Deploy of ES 7.8.1 cluster in AWS cluster bootstrap fails and other issues

AAber commented 4 years ago

Hi guys, I've been using your work for a few years now and it works well for me, so thanks for the good job. I'm testing the deploy of ES latest 7.8.1 in AWS, 3 masters, 2 clients, 3 datas. The bootstrap of the cluster runs in an endless loop and never completes. Below I attached the log files of the bootstrap server, and one of the master nodes. I noticed that packer packs an AMI that is based on Ubuntu image that is meant for EKS, is this intentional? This image has Kubelet and other K8s stuff on it and it doesn't have vi, it would be nice if you added vi to the image :) I also posted the user-data.log and elaticsearch.yml files from the bootstrap server and one of the master servers. In the user-data files I saw a few errors that seem like bugs.

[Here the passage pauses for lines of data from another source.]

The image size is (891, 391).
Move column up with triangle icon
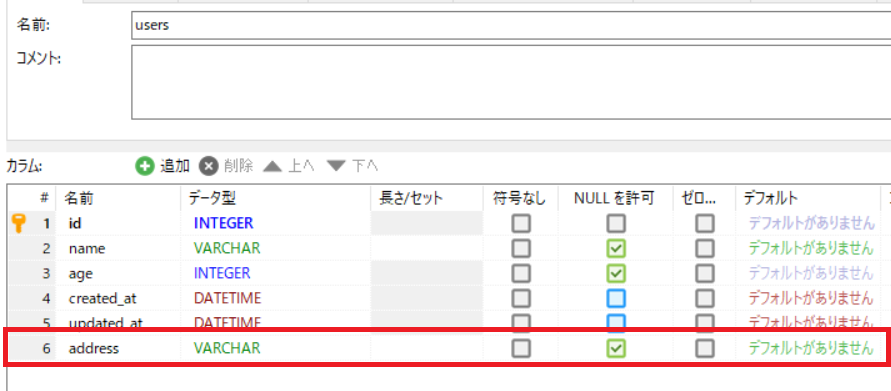tap(272, 166)
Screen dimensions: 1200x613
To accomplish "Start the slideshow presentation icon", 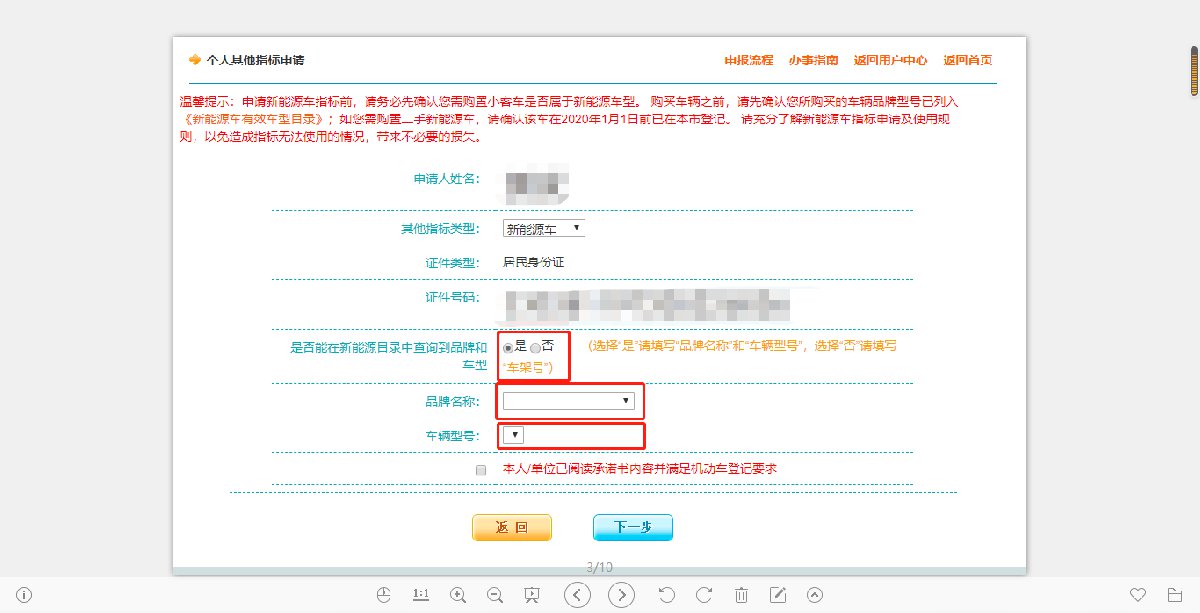I will pyautogui.click(x=532, y=595).
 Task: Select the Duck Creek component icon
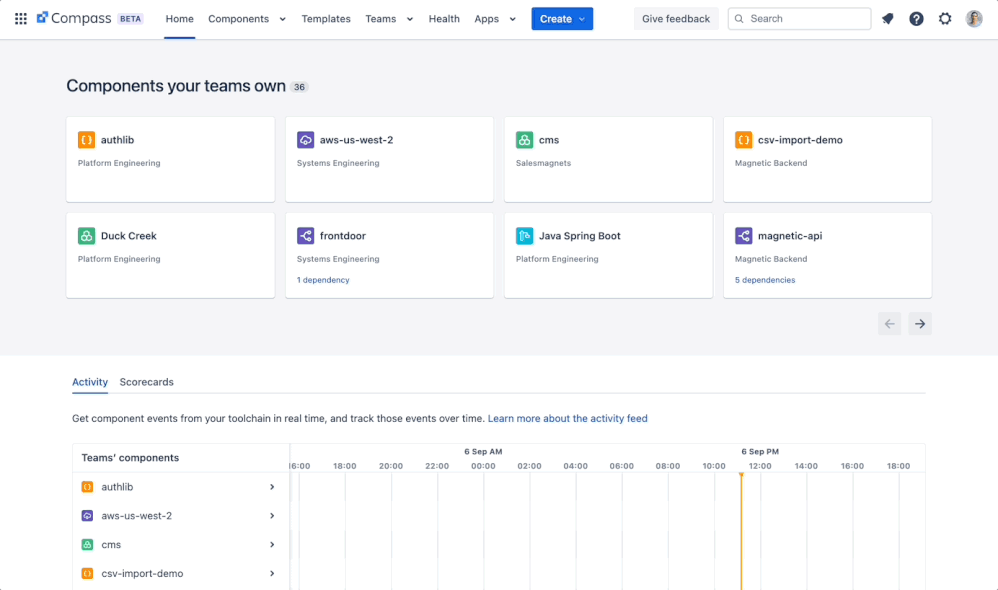[x=85, y=235]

Any tips on how to debug the bootstrap process are welcome. Let me know if you want me to post any other files to help debug this issue.

Thanks,

Asher

boot_elasticsearch_yml.txt boot_st7-es-cluster.log boot_user-data.log

master_elasticsearch_yml.txt master_st7-es-cluster.log master_user-data.log

tomer-yoskovich commented 4 years ago

Hi Asher,

I couldn't reproduce it in a similar deployment Can you please attach your terraform.tfvars (+ variables.tf if you've made changes to the default values)

AAber commented 4 years ago

Hi Tomer, Attached my variables.tf. variables-tf.txt I can't find a file named terraform.tfvars in my setup, is this file mandatory? where is it located?

Thx.

Asher

AAber commented 3 years ago

I posted the log of only one of the masters the other masters have similar logs

AAber commented 3 years ago

Update: I pulled the latest code and created a cluster. In my case I needed to test AWS Graviton (ARM64) instances instead of the older (X86_64) instance types. I also configured a Network load balancer instead of the expensive ALB. The script rendering in broken so I pushed an updated autoattach-disk.sh script to the elastic-search AMI I launches a new cluster and the cluster works. I would be happy to work together to apply the changes to the upstream.

Thanks.

Bamieh commented 3 years ago

@AAber can you share the updated autoattach-disk.sh? A comment in this issue should be enough for those facing the same issue.

Some EC2 instances have different disks configuration so the script only works for an array of instance types (might be cool if we have a matrix of supported instance types in the future).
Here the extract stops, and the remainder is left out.